◆ Aim of the exercise ◆
Rewrite the records with every "icon" swapped for "symbol" and all else unchanged. Leave the pictures out of the answer.

— START OF Information provided —

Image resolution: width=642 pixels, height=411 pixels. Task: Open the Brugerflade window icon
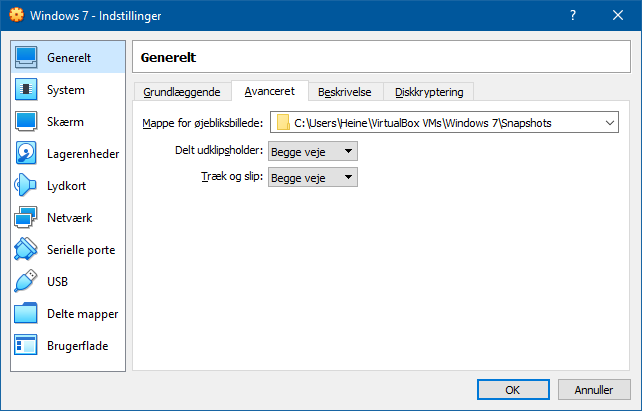pyautogui.click(x=25, y=345)
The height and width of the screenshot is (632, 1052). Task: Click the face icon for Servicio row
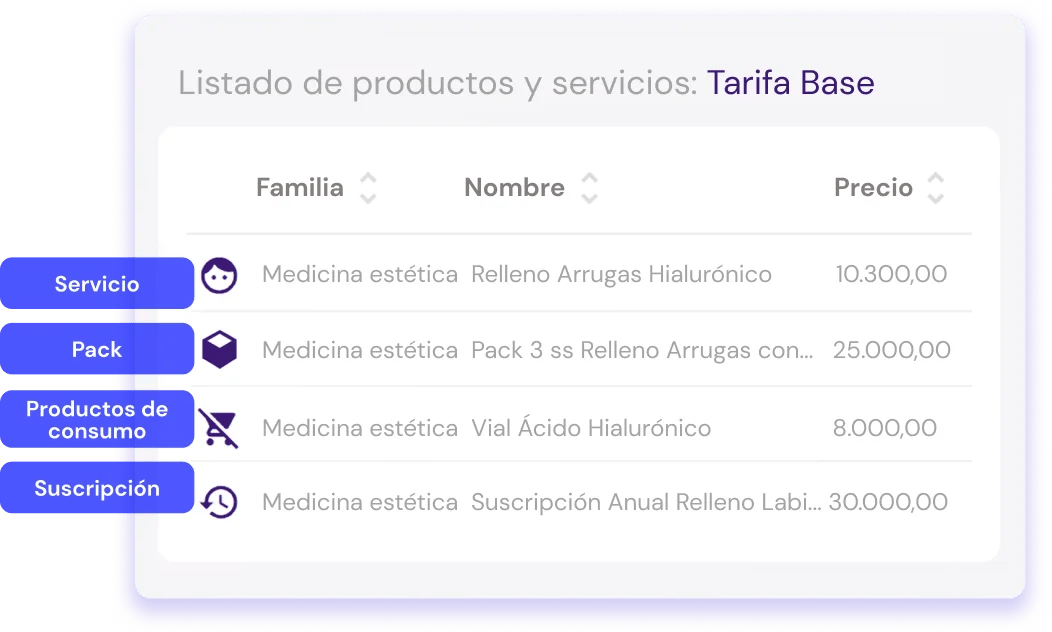click(219, 275)
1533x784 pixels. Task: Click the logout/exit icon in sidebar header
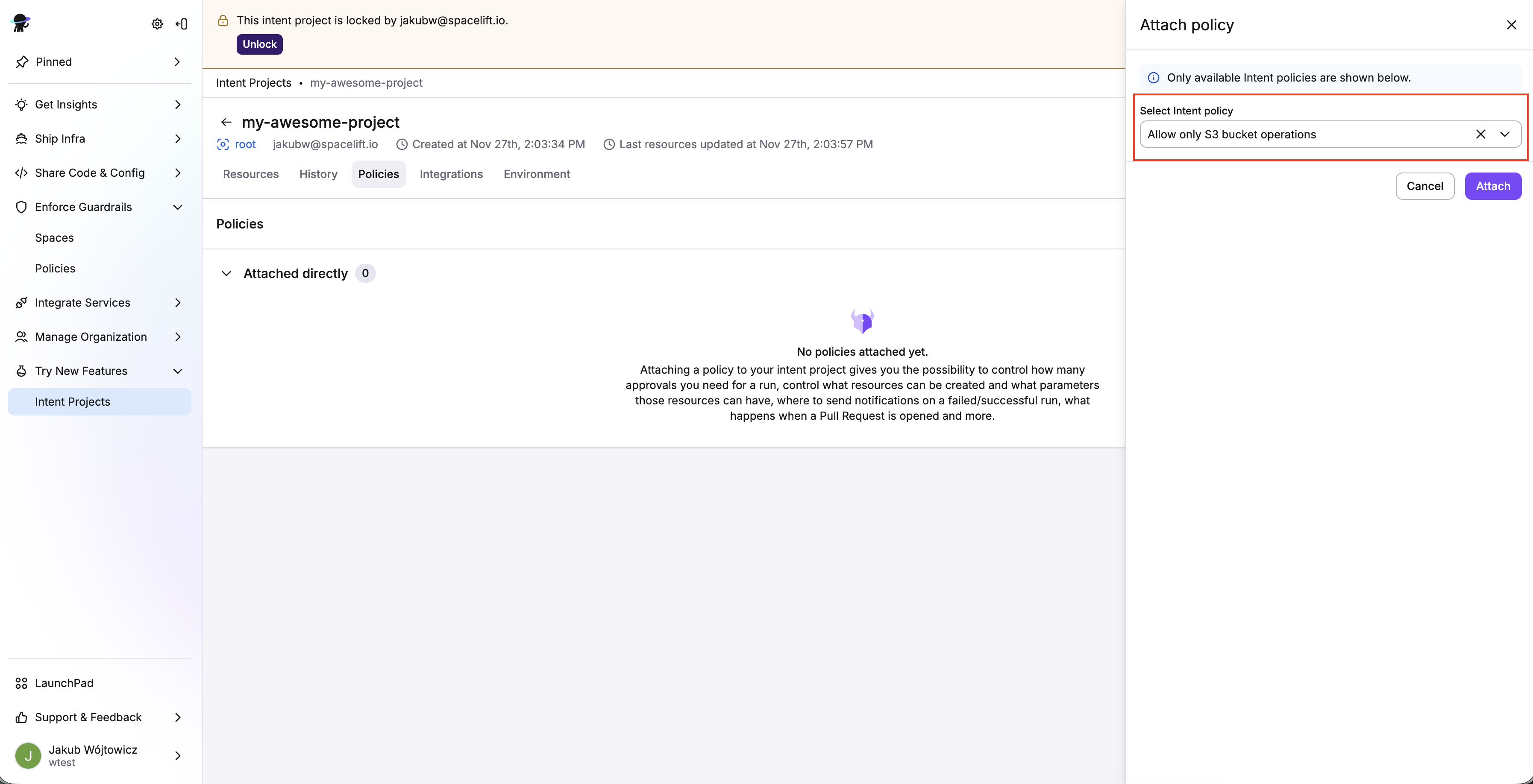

— END OF Information provided —

◆ Result for this task ◆
Image resolution: width=642 pixels, height=411 pixels. Task: Open the Brugerflade window symbol
pyautogui.click(x=25, y=345)
The height and width of the screenshot is (632, 1052). Task: Click the face symbol for Servicio row
click(219, 275)
1533x784 pixels. Task: Click the logout/exit symbol in sidebar header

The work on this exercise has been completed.